TASK DIRECTIONS: The result should be an exact copy of the entries below, free of pictures.

(Screenshot grounding data)

╔══

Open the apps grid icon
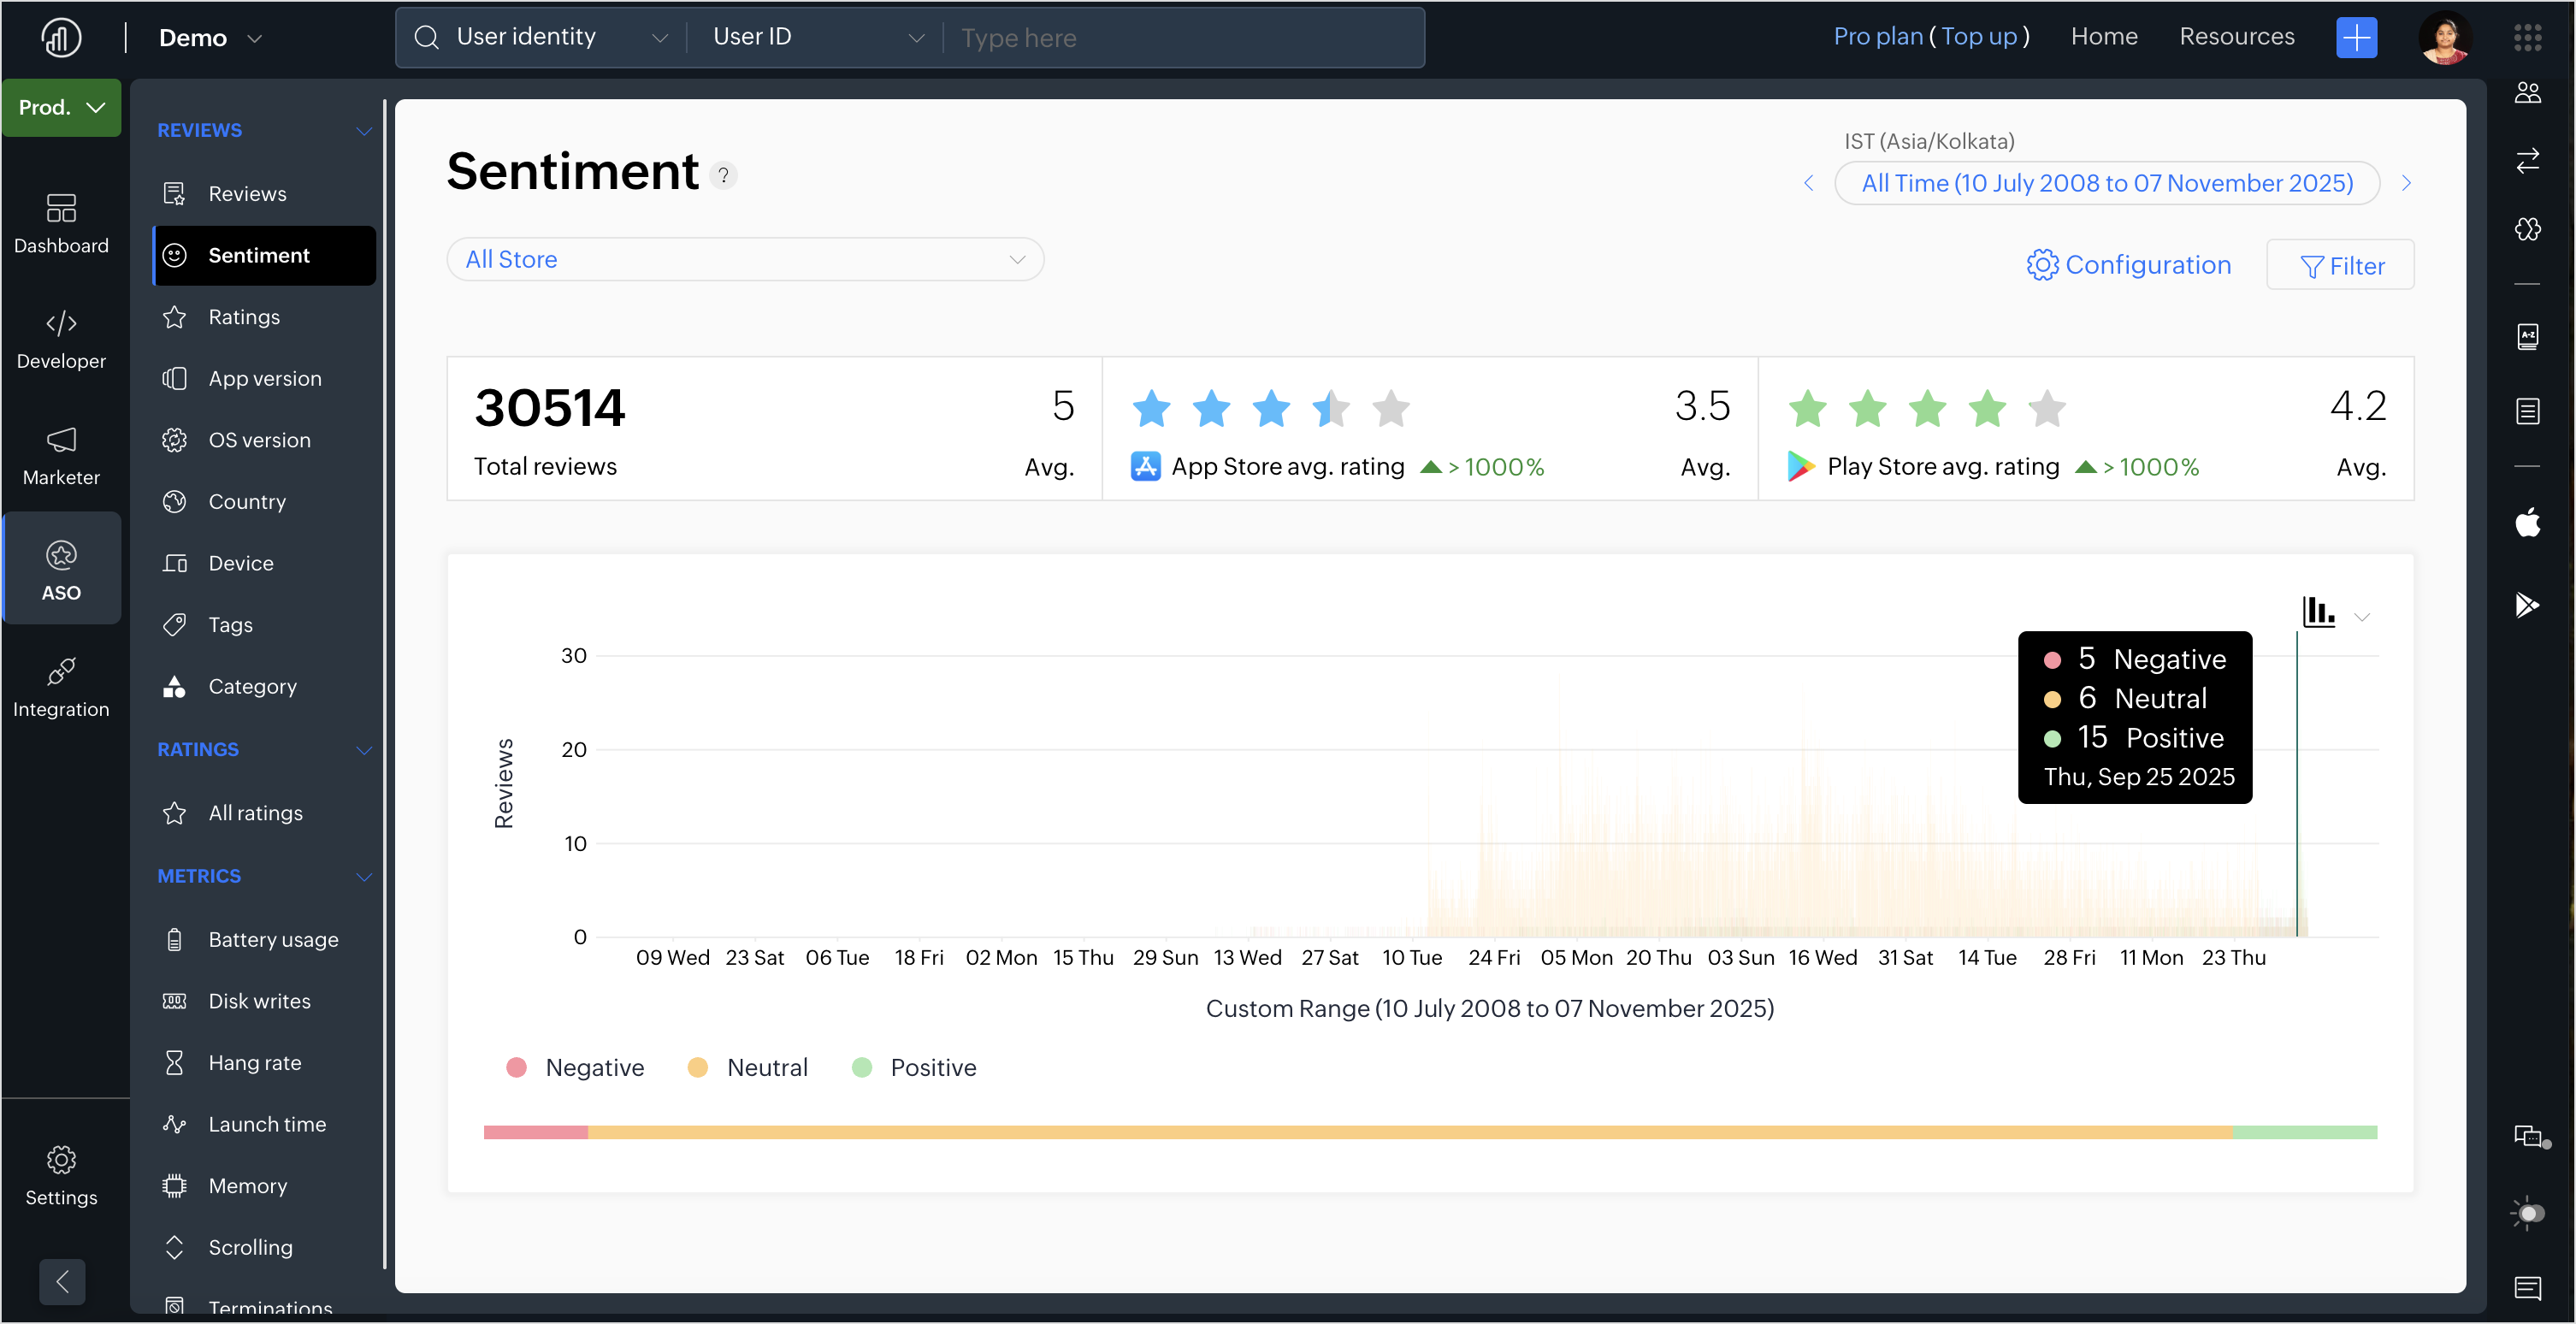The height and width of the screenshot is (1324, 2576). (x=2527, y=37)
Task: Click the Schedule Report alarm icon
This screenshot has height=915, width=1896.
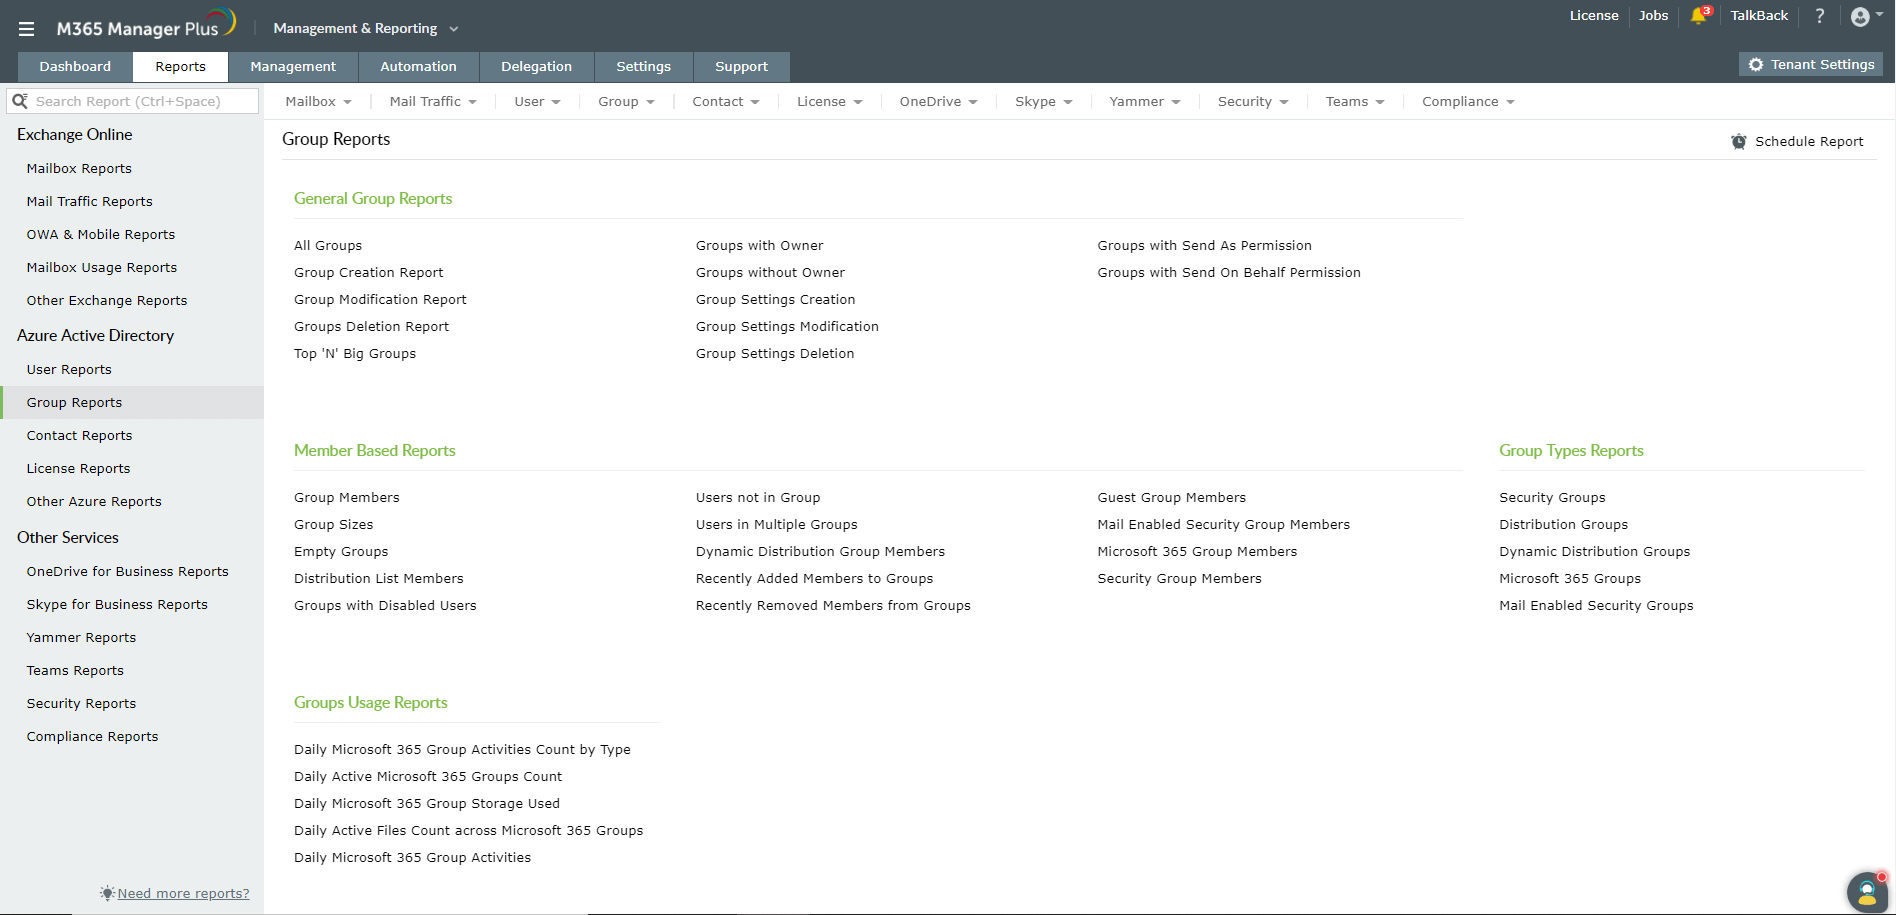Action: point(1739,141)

╚══

FINISHED TASK:
Open the apps grid icon
The height and width of the screenshot is (1324, 2576). (x=2527, y=37)
Task: Click the Schedule Report alarm icon
This screenshot has height=915, width=1896.
Action: point(1739,141)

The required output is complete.